What the task requires:
Look below for the line holding "Click the upper D9 caliper label" and the line holding "Given: Click the green OK button". Transcribe exactly those lines and all lines between them, nothing more.

Data listing:
------------------------------

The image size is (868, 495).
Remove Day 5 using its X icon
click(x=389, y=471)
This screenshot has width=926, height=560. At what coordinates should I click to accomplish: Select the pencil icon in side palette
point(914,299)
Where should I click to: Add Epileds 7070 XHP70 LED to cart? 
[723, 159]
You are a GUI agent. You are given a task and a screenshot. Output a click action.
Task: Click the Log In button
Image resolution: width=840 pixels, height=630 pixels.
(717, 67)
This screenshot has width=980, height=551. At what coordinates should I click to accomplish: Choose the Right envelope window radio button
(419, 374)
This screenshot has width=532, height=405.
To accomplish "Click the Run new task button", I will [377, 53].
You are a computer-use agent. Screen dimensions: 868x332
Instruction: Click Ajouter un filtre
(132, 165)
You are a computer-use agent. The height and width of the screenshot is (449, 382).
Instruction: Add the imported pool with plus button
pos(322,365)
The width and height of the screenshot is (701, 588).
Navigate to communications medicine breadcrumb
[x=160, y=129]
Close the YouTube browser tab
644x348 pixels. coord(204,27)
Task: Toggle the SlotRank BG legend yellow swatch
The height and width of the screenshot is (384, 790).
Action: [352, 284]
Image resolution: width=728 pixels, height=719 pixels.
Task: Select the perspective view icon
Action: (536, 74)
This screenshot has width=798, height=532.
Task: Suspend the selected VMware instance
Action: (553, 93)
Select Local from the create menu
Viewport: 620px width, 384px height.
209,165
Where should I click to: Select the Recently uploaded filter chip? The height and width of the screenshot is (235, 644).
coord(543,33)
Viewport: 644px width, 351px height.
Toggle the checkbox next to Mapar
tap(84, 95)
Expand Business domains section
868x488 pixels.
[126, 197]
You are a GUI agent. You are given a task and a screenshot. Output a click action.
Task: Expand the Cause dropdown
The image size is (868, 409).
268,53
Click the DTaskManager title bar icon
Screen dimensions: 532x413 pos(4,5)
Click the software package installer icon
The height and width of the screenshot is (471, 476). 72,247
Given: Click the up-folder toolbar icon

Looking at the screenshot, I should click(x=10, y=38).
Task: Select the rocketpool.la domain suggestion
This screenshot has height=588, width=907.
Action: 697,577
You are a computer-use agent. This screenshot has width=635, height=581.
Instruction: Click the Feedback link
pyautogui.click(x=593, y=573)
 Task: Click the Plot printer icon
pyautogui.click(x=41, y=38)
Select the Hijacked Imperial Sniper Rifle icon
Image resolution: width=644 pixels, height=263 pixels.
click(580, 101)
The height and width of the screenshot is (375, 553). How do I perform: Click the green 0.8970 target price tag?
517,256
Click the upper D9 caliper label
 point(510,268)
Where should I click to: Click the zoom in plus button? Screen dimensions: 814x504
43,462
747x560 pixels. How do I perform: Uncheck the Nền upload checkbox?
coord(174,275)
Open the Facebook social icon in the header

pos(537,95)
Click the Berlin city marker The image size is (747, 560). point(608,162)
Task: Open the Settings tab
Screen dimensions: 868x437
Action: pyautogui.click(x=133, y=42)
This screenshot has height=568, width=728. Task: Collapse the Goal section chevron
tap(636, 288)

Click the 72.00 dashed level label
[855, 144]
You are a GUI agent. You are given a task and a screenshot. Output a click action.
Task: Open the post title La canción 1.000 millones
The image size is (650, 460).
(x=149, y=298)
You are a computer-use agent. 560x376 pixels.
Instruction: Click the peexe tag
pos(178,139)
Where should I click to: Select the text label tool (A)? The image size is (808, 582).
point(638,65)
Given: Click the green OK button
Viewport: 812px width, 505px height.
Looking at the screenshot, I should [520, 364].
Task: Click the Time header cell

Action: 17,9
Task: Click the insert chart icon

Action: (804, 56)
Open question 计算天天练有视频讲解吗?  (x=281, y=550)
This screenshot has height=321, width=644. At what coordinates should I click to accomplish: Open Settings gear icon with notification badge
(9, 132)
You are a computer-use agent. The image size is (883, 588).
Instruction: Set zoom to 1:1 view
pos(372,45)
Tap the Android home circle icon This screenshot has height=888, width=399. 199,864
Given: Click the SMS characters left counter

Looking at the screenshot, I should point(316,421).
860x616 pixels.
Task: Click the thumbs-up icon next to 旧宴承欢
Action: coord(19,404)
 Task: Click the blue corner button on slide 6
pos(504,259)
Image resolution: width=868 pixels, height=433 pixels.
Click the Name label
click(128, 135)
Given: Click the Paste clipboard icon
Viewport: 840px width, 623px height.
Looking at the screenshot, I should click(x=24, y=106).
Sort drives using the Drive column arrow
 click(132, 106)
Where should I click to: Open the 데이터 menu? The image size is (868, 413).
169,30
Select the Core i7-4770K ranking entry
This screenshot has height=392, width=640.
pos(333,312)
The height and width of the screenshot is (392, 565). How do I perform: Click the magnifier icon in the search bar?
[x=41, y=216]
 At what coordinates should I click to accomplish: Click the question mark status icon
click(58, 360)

------------------------------

Exercise answer:
Click the upper D9 caliper label
 point(510,268)
Where should I click to: Click the zoom in plus button? Screen dimensions: 814x504
43,462
747x560 pixels. How do I perform: Uncheck the Nền upload checkbox?
coord(174,275)
Open the Facebook social icon in the header

pos(537,95)
Click the Berlin city marker The image size is (747, 560). point(608,162)
Task: Open the Settings tab
Screen dimensions: 868x437
Action: pyautogui.click(x=133, y=42)
This screenshot has height=568, width=728. Task: Collapse the Goal section chevron
tap(636, 288)

Click the 72.00 dashed level label
[855, 144]
You are a GUI agent. You are given a task and a screenshot. Output a click action.
Task: Open the post title La canción 1.000 millones
The image size is (650, 460).
(x=149, y=298)
You are a computer-use agent. 560x376 pixels.
Instruction: Click the peexe tag
pos(178,139)
Where should I click to: Select the text label tool (A)? The image size is (808, 582).
point(638,65)
Given: Click the green OK button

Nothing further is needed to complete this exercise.